The function encode computes the run-length encoding of a list. That is, the list is mapped to a list of pairs whose first element says how many times the second component of the pair appears in adjacent positions in the list. For example:

encode [1, 2, 2, 3, 2, 4] == [(1, 1),(2, 2),(1, 3),(1, 2),(1, 4)]

encode        :: Eq a => [a] -> [(Int,a)]
encode []     = []
encode (x:xs) = case encode xs of
                  []                       -> [(1,x)]
                  r@((i,y):ys) | x == y    -> (i+1,x) : ys
                               | otherwise -> (1,x)   : r

run length encoding: decode

Given a run length encoded list, decode produces the original input list, e.g. from the example above:

decode [(1, 1),(2, 2),(1, 3),(1, 2),(1, 4)] == [1, 2, 2, 3, 2, 4]

decode :: [(Int,a)] -> [a]
decode = concatMap (\(i,x) -> replicate i x)
  where
    replicate 0 _ = []
    replicate i x = x : replicate (i-1) x
    -- replicate is actually already defined in the Prelude.

splitAll :: Int -> [a] -> [[a]]

The splitAll function divides the given list in sublists, where the sublists have the given length. Only the last list might be shorter. For example,

splitAll 3 [1..11] == [[1,2,3],[4,5,6],[7,8,9],[10,11]]

Hint: Try to think of a simpler problem first, and write a helper function that solves this simpler problem.

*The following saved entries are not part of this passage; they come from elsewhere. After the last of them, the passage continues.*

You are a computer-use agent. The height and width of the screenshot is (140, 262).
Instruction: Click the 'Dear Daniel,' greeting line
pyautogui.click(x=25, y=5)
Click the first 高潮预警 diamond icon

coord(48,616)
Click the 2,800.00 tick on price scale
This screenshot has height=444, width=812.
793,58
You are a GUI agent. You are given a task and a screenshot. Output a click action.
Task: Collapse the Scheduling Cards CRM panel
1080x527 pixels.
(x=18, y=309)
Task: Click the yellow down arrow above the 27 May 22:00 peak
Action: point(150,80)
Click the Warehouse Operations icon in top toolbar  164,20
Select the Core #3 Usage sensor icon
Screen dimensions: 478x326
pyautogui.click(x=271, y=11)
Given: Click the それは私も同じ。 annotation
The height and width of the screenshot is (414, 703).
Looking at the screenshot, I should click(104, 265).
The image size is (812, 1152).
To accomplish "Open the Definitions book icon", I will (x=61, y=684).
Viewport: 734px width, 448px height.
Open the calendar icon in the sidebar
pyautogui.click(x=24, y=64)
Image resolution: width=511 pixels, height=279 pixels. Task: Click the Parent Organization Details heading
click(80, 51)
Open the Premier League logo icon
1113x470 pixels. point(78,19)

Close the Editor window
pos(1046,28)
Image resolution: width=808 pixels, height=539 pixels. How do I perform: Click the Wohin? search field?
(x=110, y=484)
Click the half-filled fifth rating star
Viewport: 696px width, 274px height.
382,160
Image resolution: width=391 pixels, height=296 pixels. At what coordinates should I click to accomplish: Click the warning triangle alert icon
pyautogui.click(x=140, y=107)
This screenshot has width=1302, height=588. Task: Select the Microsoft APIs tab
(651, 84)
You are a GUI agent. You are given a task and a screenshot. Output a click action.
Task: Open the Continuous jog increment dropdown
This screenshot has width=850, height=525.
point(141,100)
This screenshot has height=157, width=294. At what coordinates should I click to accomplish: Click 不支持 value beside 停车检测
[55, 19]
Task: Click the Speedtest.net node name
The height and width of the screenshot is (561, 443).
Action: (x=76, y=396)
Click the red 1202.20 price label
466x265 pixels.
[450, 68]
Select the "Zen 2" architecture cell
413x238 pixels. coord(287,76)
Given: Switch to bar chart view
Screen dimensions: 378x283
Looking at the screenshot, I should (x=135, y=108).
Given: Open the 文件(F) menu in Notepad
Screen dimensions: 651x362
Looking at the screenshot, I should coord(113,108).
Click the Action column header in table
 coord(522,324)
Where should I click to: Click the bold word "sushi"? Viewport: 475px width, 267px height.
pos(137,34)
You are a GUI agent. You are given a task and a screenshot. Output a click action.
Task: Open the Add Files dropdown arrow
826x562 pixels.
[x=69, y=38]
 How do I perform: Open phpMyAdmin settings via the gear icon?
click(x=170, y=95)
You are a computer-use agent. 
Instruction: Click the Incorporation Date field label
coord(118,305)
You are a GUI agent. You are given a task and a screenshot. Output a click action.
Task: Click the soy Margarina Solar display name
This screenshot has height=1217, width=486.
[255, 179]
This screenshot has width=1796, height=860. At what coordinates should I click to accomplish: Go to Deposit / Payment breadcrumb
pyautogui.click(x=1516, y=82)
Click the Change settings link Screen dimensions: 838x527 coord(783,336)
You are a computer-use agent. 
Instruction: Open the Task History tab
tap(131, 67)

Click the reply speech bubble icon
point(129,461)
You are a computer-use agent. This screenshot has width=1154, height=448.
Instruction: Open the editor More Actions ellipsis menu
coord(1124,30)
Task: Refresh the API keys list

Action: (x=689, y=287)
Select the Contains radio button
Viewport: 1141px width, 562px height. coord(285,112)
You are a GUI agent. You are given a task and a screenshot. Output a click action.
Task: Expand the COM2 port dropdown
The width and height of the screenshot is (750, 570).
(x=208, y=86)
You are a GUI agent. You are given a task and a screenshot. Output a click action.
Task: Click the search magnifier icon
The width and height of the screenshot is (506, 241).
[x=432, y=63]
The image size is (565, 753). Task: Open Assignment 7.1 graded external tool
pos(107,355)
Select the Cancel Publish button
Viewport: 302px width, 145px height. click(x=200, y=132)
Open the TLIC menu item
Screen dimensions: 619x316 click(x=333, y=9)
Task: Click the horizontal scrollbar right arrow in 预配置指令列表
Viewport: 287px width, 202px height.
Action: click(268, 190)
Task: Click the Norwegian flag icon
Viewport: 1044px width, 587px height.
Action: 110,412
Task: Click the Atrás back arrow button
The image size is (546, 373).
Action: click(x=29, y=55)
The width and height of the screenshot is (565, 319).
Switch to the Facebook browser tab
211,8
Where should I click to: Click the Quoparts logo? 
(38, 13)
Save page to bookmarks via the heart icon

-- | splitAt splits off the first i elements. Returns all elements in
-- the first list if there are fewer than i elements.
splitAt          :: Int -> [a] -> ([a],[a])
splitAt 0 xs     = ([],xs)
splitAt i []     = ([],[])
splitAt i (x:xs) = let (ys,rest) = splitAt (i-1) xs
                   in (x:ys,rest)

splitAll      :: Int -> [a] -> [[a]]
splitAll i xs = case splitAt i xs of
                  (ys,[])   -> [ys]
                  (ys,rest) -> ys : splitAll i rest

zipWith :: (a -> b -> c) -> [a] -> [b] -> [c]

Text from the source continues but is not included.